Brydon stated: ‘I recommend that ARGA acts as the midwife to create a new profession of corporate auditing, establishing the necessary professional body, to encompass today’s auditors and others with appropriate education and authorisation. ARGA would be the statutory supervisory body for that profession.’
The report suggests ARGA should continue the FRC practice of publishing annual quality inspection reviews, but says it should emphasise good practice as well as where there are issues. ARGA should also establish a formal confidential mechanism to interact with shareholders or other stakeholders to respond to concerns regarding particular audits.

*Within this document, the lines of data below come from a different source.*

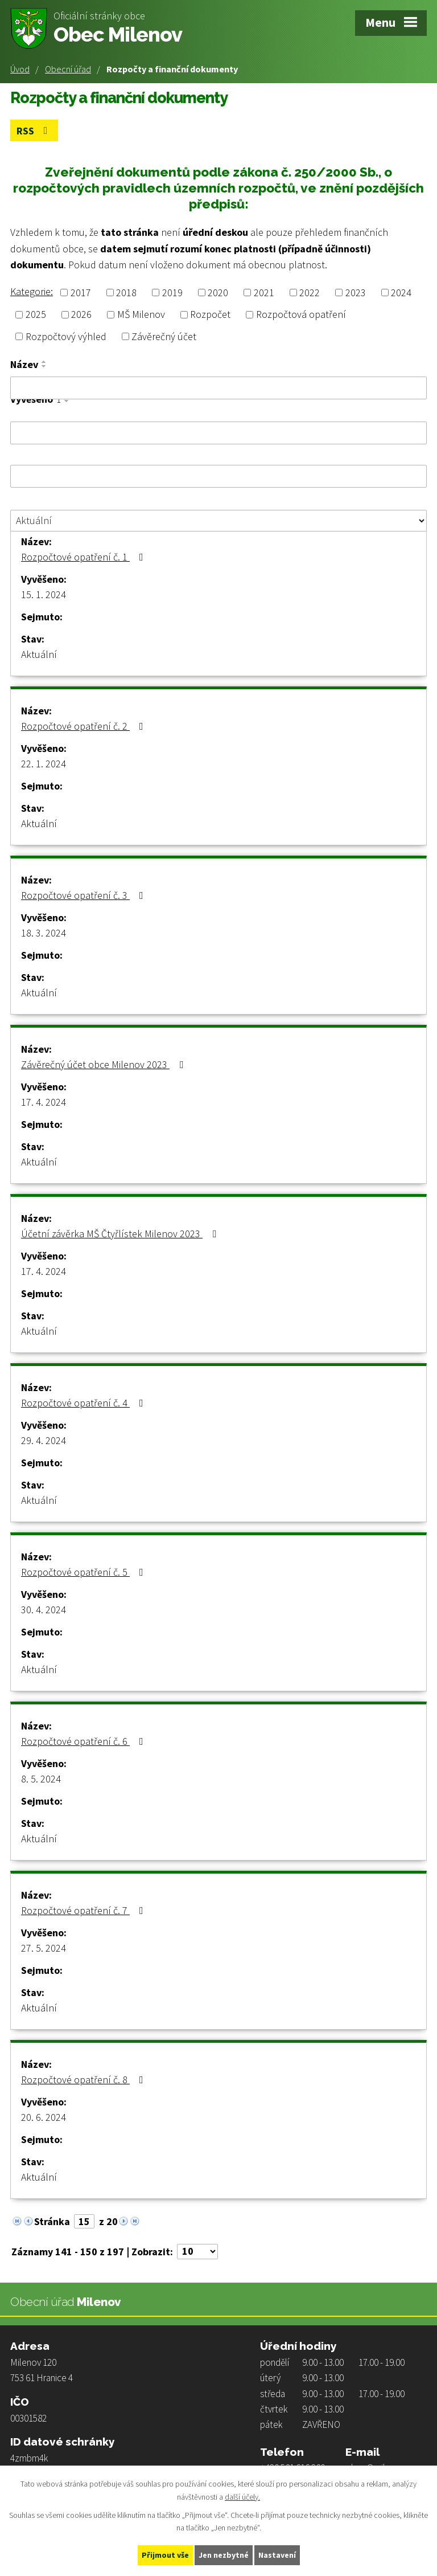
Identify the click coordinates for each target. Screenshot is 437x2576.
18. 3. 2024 (43, 932)
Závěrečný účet (163, 336)
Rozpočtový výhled (66, 336)
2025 (36, 314)
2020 (218, 292)
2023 (355, 292)
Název (24, 364)
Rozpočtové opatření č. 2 (84, 726)
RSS (34, 130)
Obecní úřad (68, 69)
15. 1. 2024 (43, 594)
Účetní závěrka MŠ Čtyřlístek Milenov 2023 (121, 1233)
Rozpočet (210, 314)
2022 (309, 292)
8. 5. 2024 (41, 1778)
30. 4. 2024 (43, 1609)
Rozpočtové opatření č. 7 (84, 1910)
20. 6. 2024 (43, 2117)
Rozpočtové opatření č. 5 (84, 1572)
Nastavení (277, 2555)
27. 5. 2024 (43, 1948)
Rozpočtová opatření (301, 314)
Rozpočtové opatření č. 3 (84, 895)
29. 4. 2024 (43, 1440)
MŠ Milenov (141, 314)
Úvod (20, 69)
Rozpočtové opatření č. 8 (84, 2079)
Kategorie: (31, 291)
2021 (264, 292)
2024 (401, 292)
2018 (126, 292)
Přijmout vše (165, 2555)
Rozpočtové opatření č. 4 (84, 1402)
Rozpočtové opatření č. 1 (84, 556)
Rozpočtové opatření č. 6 (84, 1741)
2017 (81, 292)
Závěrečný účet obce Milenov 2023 (104, 1064)
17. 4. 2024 (43, 1102)
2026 (81, 314)
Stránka (52, 2221)
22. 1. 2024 (43, 763)
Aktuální (39, 654)
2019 (172, 292)
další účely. (242, 2497)
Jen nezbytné (224, 2555)
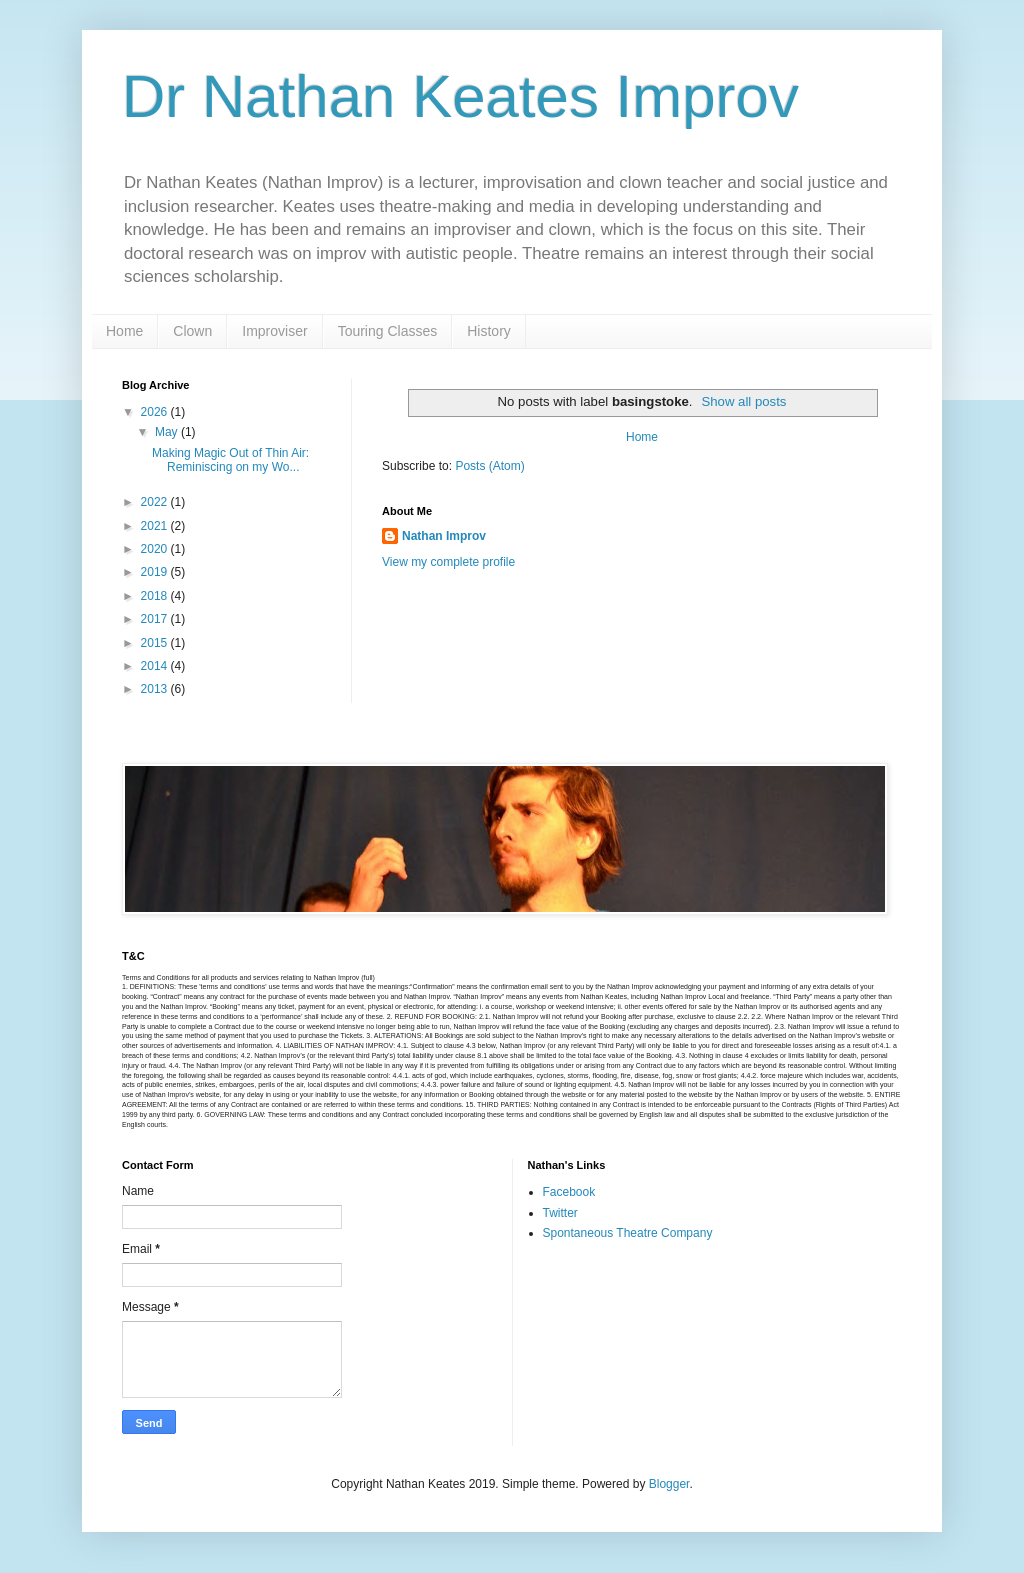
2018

The report noted: ‘It would be helpful if ARGA would play the role of a clearing house to ensure that boards are not over-encumbered with competing corporate governance priorities. In this connection I also welcome Sir John Kingman’s comment11 that ARGA “should be more sparing and disciplined than the FRC in promulgating guidance and discussion documents”.’
Finally, the Brydon review recommends a follow-up review be conducted in 2025 to consider how the recommendations in this report and those of the CMA and Sir John Kingman have been implemented.
In response to the report, an FRC spokesman said: ‘The FRC will study Sir Donald Brydon’s report with interest. Many of his recommendations, if accepted by the government, will have significant implications for the FRC in respect of our activities and resource requirements.
‘We have already implemented a number of the recommendations of the independent review of the FRC and anticipate being involved in delivering the broader reforms to the UK audit market that the government has initiated.’
The review consultation received 120 formal submissions comprised of around 2,500 pages of comment.